The Kosovo government now has a 25 page paper outlining its case against UAM. The report – apparently written by two grad students who worked in Kosovo for the summer and may have been paid by the EU – describes UAM as one of the “principal obstacles of North-South integration in Kosovo and of cooperation in … Mitrovica.” It accuses UAM of failing to hand over local government to a “legal” entity, failing to provide services to all communities in the north and working with “parallel” Serbian structures.
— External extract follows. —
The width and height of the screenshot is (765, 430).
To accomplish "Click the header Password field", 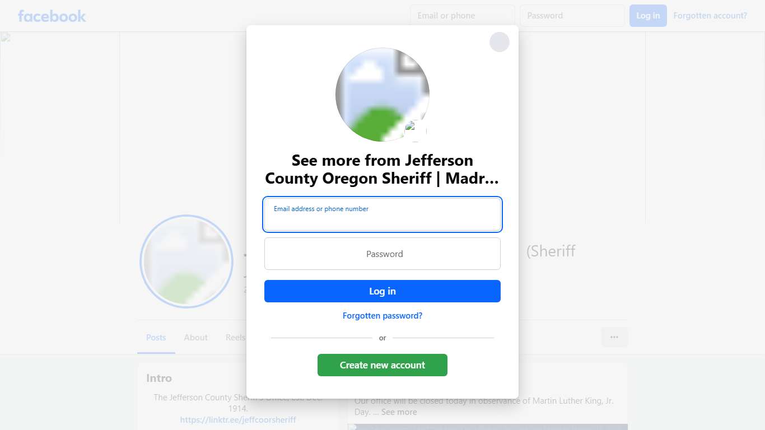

The authors accuse UAM of “breaching its mandate and … aid[ing] in de facto partition between the Serb and other ethnic communities in Mitrovica North … enhancing the authority of the parallel structures ... [and] helping Belgrade’s strategy of controlling the territory north of the Ibër/Ibar River and thus violating the territorial integrity of Kosovo.”
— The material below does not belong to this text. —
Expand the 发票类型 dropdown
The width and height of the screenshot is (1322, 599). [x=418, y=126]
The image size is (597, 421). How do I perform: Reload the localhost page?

The report's authors ascribe UNMIK's decision to establish UAM in 2002 to “weariness” with conflict in Mitrovica and suggest it “legally enforc[ed]” the de facto partition of the city. They raise the issue of the Slavic staff of UAM and that UAM incorporates a large number of locals also on the Serbian payroll. The report outlines the budget allotment that UAM receives from Pristina through the southern municipality – some two million euros this year – with Serbs getting what the authors consider as more than their share. They report that many local services are performed by Serbs working within Serbian institutions and that, therefore, UAM is not the true government of north Mitrovica. UAM is also accused of not following the Kosovo Constitution or implementing the Ahtisaari Plan and of ignoring the needs of non-Serbs and not supporting Albanian returns to north Mitrovica. The report ends by suggesting that the partition of Mitrovica is not “a military one that prevents freedom of movement, rather it is one of civil disobedience in which Serbs do not recognize the institutions of Kosovo and continue to use the institutions of Serbia.” UAM, it concludes “merely strengthens the parallel structures” and has left the non-Serb communities looking “south to Kosovo institutions for services.”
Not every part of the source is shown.